Sylvain appliqua une gaze dans la main de son amie, qu'il fixa à l'aide d'une bande adhésive médicale. Cela gênait les mouvements de Cassy, mais d'ici peu, elle aurait commencé à cicatriser et elle pourrait l'enlever. Elle gratifia le Topdresseur d'un sourire, en plus de ses remerciements.
- Mais de rien, répondit-il. Tu en aurais fait de même pour moi.
- Oui, probablement. Au fait, je suis désolée pour tout à l'heure, je... J'ai été plutôt sèche avec toi, alors que tu essayais juste d'être sympa.
- J'ai surtout été trop curieux. Ce ne sont pas mes affaires, et si tu n'as pas envie de parler de tout ça, je dois respecter ton choix. Excuse-moi.
- Y a pas de mal, assura Cassy.
La nécessité de préserver son secret ne devait pas l'obliger à se montrer odieuse tout le temps, et même si elle ne pouvait s'ouvrir à Sylvain, rien ne l'empêchait de se montrer courtoise avec lui.
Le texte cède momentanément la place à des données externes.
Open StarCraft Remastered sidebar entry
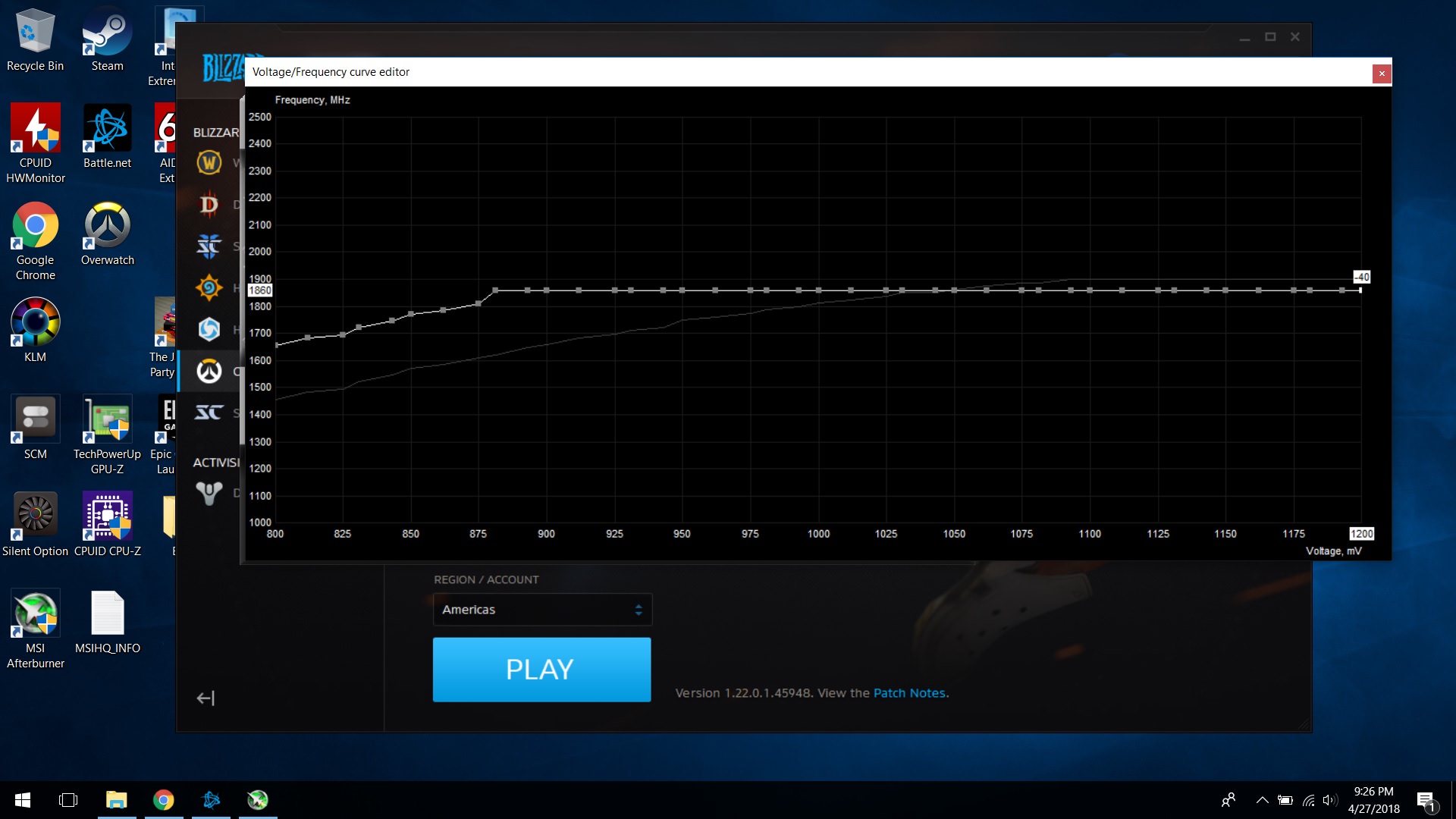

C'était vraiment quelqu'un de bien et elle savait qu'elle aurait tort de ne pas l'apprécier à sa juste valeur.
- Je meurs de faim ! s'exclama-t-elle. Je suppose que c'est toi qui as préparé le dîner ?
- Estime-toi heureuse. Ne compte jamais sur Sandra pour préparer quelque chose de comestible. Même lorsqu'elle fait réchauffer une boîte de conserve au micro-onde, c'est immangeable. C'est à se demander comment elle parvient à un tel exploit !
Cassy éclata de rire. Sans être une excellente cuisinière, elle savait préparer des plats plus que corrects, grâce aux recettes de sa mère qu'elle avait gardées en mémoire. Comme quoi, elle avait tout de même pu retirer quelque chose de bon de ses parents, malgré le mystère qui planait autour de sa famille et le flou total dans lequel ils l'avaient laissée.
Elle secoua la tête, préférant ne pas songer à cela, ni à l'échec cuisant qu'elle avait essuyé en tentant de contacter Lilith. La journée avait été chargée en émotion et, malgré l'épée de Damoclès qui était toujours suspendue au-dessus de sa tête, elle avait bien gagné le droit de se détendre un peu. Dès le lendemain, elle reprendrait son entraînement avec Sandra, celui qu'elle espérait voir un jour faire d'elle le « dragon » évoqué par Lilith.